Dünya değişiyor, İstanbul değişiyor, dolayısıyla sorunların şekli de değişti. Önceden çöp, susuzluk, hava kirliliği, sokaklarda çamur konuşuluyordu. Biz buna İstanbul 1.0 hizmet versiyonu diyoruz. İstanbul'da 1.0 versiyon sorunlar dönemi geride kaldı. Şimdi İstanbul'da, İstanbul 4.0 dönemi başladı. Hani endüstri 4.0 diye bir şey var ya. Her şeyin bilgi, iletişim teknolojileriyle test edildiği ve yaşandığı bir dönemden bahsediyoruz. Dolayısıyla İstanbul'un yeni vizyonu, yeni hizmet dönemi de bir şekilde 'Endüstri 4.0'a benzer. Bunu 'İstanbul 4.0' olarak kabul edebiliriz.
Yıldırım, "Raylı sistemde geç kalmışız. İngilizlerle birlikte başlamışız (Beyoğlu Tünel) sonra durmuşuz. Tayyip Erdoğan canlandırdı. O geldiğinde 5 kilometreydi. Son projelerin tamamlanmasıyla 450 kilometrenin üzerine çıkacak. Şimdi toplam ulaşımda payı yüzde 19’ken bitince yüzde 48’e çıkacak. Park problemimiz olmayacak. Bunlar için 55 milyar lira lazım. Doğru proje varsa para bulunur" dedi.

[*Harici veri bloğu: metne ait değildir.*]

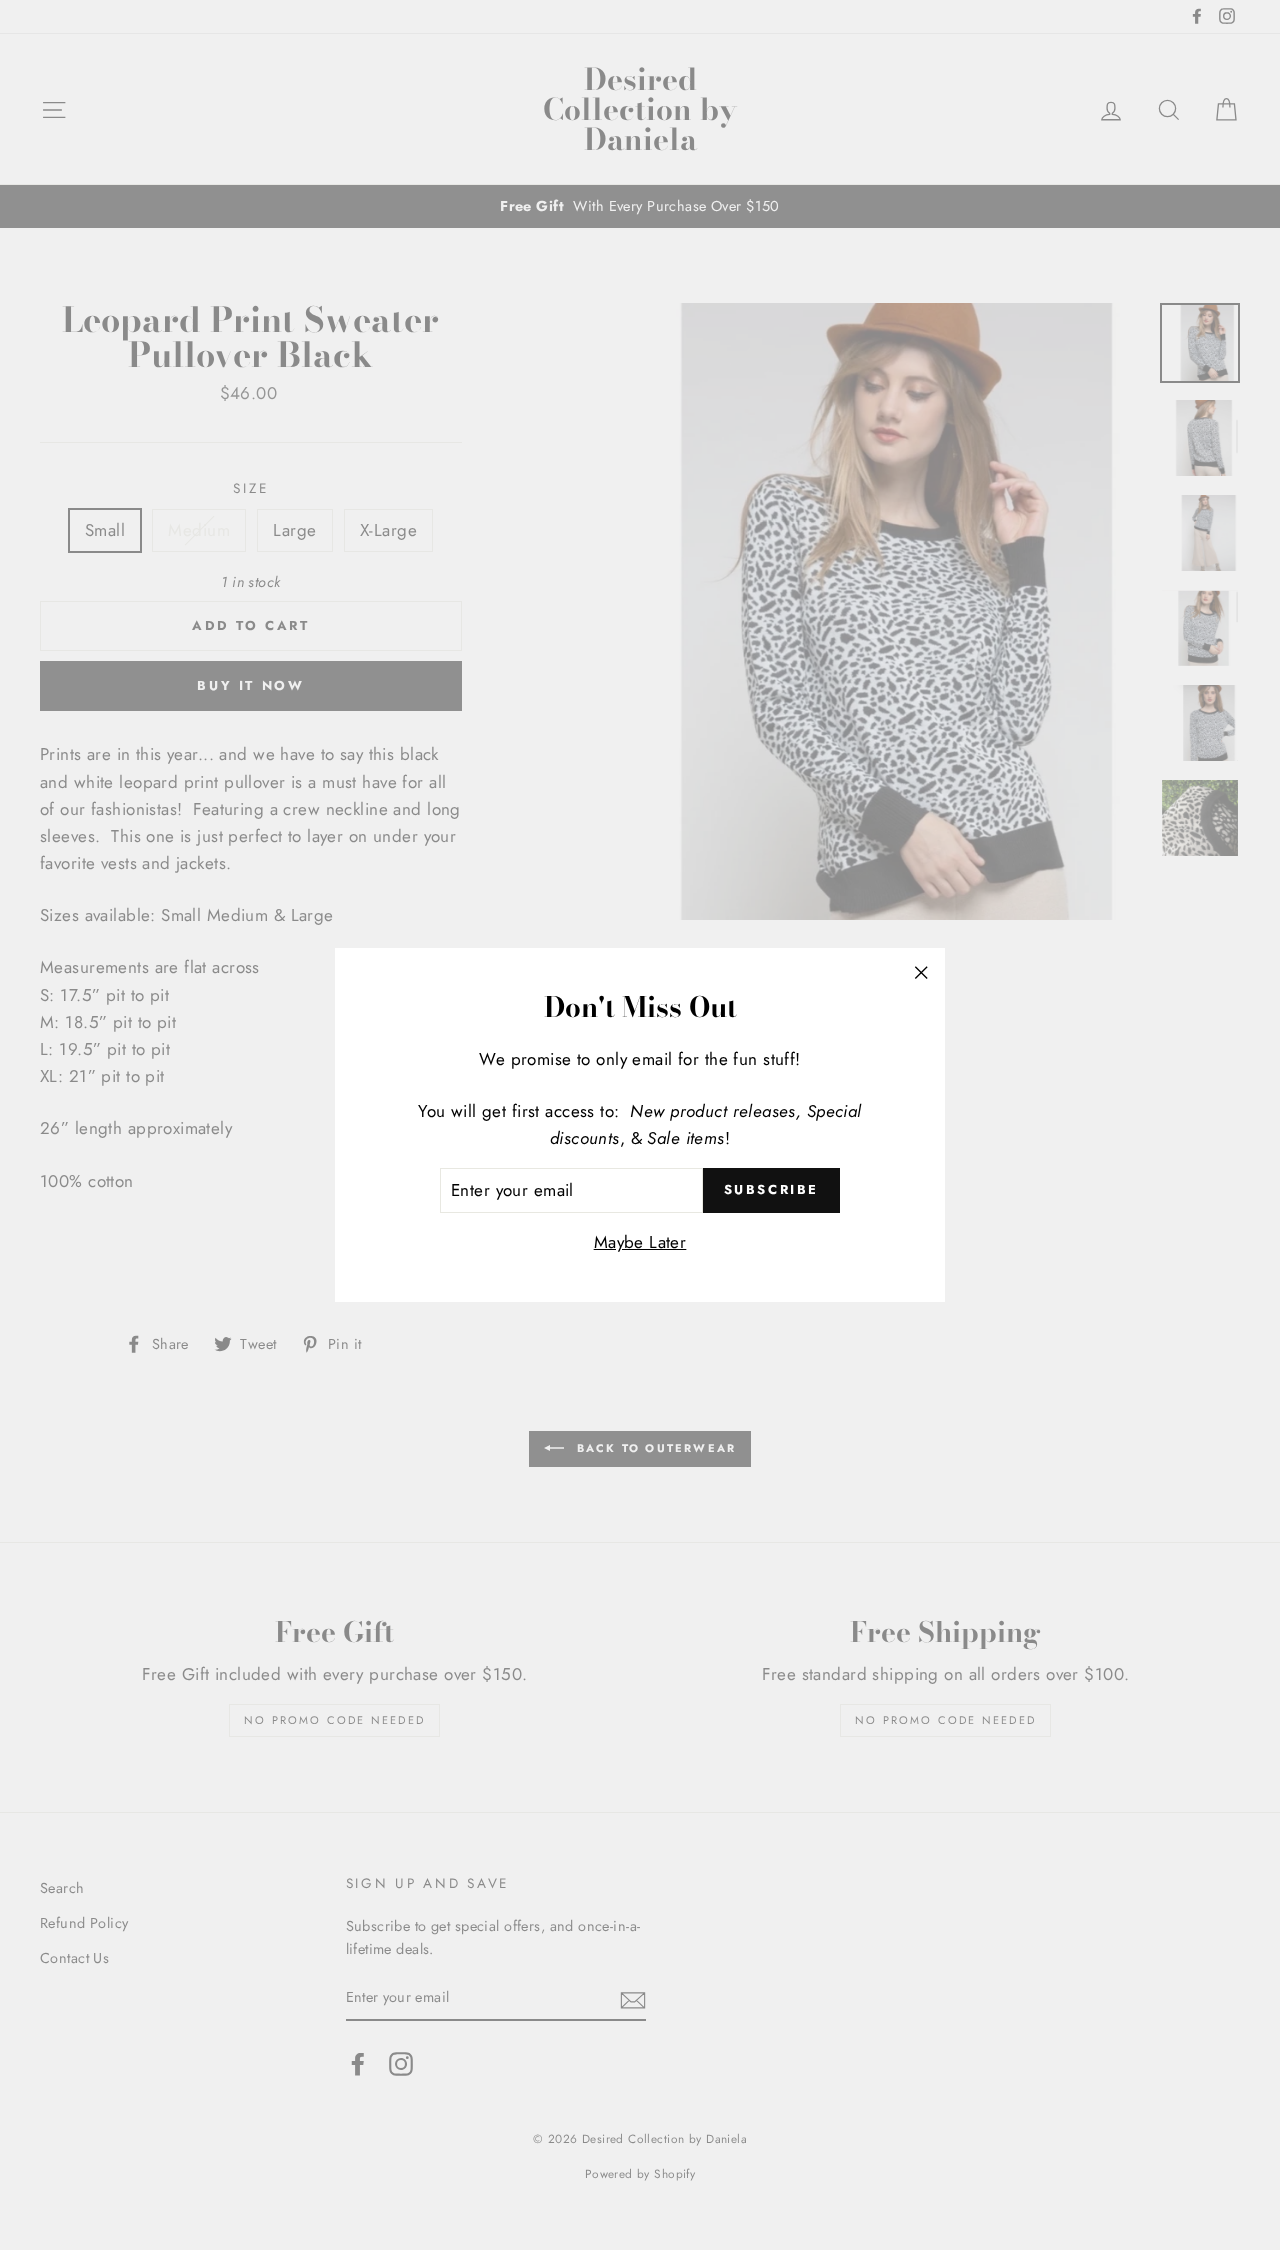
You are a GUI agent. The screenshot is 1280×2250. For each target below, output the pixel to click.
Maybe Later (640, 1242)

Kentsel dönüşüm konusundaki soruları da cevaplayan Yıldırım, "Kırmızı çizgiler çiziyoruz. Bunlar tamam da bunların acaba Bahçelievler'e, Kağıthane’ye, Beylikdüzü’ne, Tuzla’ya yansıması nedir? Bunların mikro çalışmaları mevcut değil. Deprem ile ilgili çalışmaları yenileyeyim ama yerin altında sorun varsa ne olacak? Hem para hem emek boşa gitti. Hem de insanlar yine güvende değil. Bir kere bu yapılacak. Deprem ile ilgili dönüşümde hiç müsamahakar olmayacağız. Vatandaş karşı da çıksa yapacağız. Bizim olmazsa olmazımız. Belediye başkanı olsam, İstanbul'da İstanbul Büyükşehir Belediye Meclisi’nin gündeminin en önemli konusu imar plan tadilatı olamayacak. Bugün meclislerin gündeminin yüzde 75'i bunlar. Burada açıklıyorum: İmar komisyon fonksiyon değişiklikleri olmayacak. Bütün yanlışlar buradan" dedi.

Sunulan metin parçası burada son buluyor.